Will the new federal law help put a cap on rates? If you have 50 or fewer employees you have a good chance of turning the new federal law to your advantage.
“Generally speaking the law is more favorable to smaller businesses,” says Shawn Nowicki, director of health policy at Northeast Business Group on Health, a coalition of 175 employers, unions and health care providers.
Nowicki points to a number of advantages geared toward the smaller operators. These include competitive state wide insurance exchanges, premium reform, and tax credits.
Here’s a rundown of how you may benefit from some of the law’s provisions:
Competitive exchanges. Competition is good. That’s the theory behind the new state wide health insurance exchanges, designed to allow small businesses to shop for plans from competing carriers. These exchanges will be available for employers with 50 or fewer people in 2014.
“To understand how the exchanges will work, imagine navigating to a travel website that aggregates airfares,” says Karl Ahlrichs, benefits consultant for Indianapolis-based insurance broker Gregory & Appel. “You type in your parameters and the site sorts your options and you pick what you want. That’s what employees will be doing with the exchange sites.”
Under the best of conditions, the new exchanges will also help trim the human resources overhead, by providing a host of robust administrative services.
“Businesses that send employees to the health insurance exchanges will be getting out of the health insurance management business,” notes Ahlrichs.
Premium reform. Small businesses have long been the targets of prohibitive premium hikes when one employee is hit with a costly illness. The new law levels the playing field.
“Starting in 2014 insurance carriers will not be able to set premiums based on health status, sex or claim history,” says Julie Stich, director of research at the International Foundation of Employee Benefit Plans, a research organization based in Brookfield, Wis.
“That will help small group plans where one catastrophic claim can cause health costs to go up.”
Penalty exemption. If you have 50 or fewer full time employees you will be exempted from penalties for not providing health insurance.
If you have more than 50 employees and your employees purchase insurance from the new state exchanges, you will pay a fine of $2,000 per employee who does so, excluding the first 30 employees from the assessment.
Tax credit. The law provides for a tax credit for businesses with 25 or fewer employees if the company pays at least half of the employee premiums.
Downward pricing pressure. The law may also encourage more transparency in the area of fees for medical services, says Ahlrichs.
In consumer-driven health plans, people will be given a set amount of money with which they can shop for services. They will be able to go to a Web site, enter a service such as an “appendectomy” and get a list of physicians that perform that procedure, a quality rating and a cost.
“Comparison shopping should put downward pressure on prices,” notes Ahlrichs.
Transparency. Do you know how much your broker is being paid for arranging your insurance? Today such commissions are buried in your premiums.

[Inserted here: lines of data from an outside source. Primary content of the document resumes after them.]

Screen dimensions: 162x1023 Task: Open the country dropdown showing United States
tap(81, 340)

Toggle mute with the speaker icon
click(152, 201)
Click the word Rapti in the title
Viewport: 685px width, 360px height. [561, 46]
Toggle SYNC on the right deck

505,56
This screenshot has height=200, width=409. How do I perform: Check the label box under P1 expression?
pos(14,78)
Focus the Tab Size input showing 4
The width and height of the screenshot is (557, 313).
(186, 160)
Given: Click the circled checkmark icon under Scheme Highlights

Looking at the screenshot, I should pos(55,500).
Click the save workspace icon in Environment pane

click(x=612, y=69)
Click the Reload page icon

This may change under the new law as pressure mounts to reduce administrative costs. Brokers may start charging fees for their services, which may well dampen overall costs while promoting accountability and performance.

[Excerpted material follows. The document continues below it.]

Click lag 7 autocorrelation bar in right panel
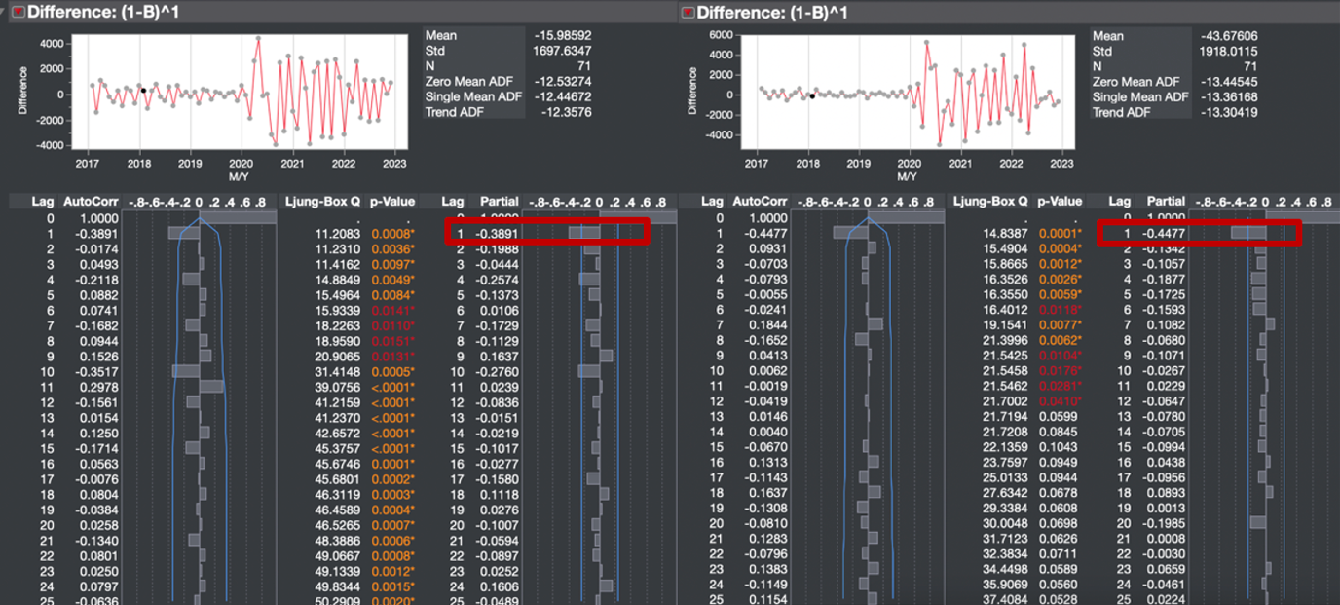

There is another hidden benefit the new law may provide smaller businesses: access to higher quality personnel.
“Today at larger employers there are many high quality, mid-career professionals who are frustrated because they cannot be very entrepreneurial,” says Ahlrichs.
“They would love to join a smaller organization where they can try things out, or they might want to band together and start something.”
In the current system, says Ahlrichs, if such people quit their current positions they are uninsurable.
“They may have a daughter or wife who is a diabetic or cancer survivor. Or they themselves may have some chronic condition. As a result, they are handcuffed to their desks because of healthcare.”
When the exchanges come online, the handcuffs come off. “There will be a significant shift in high performing talent out of the larger organizations and into smaller ones,” says Ahlrichs.
“This could be a huge benefit to small entrepreneurial organizations which position themselves as places where talented people can exercise some freedom.”
Many business owners are upset about the minimum level of benefits required by the new law. In some cases, those levels are higher than what is currently being offered in the workplace. That means greater expense in the form of higher premiums.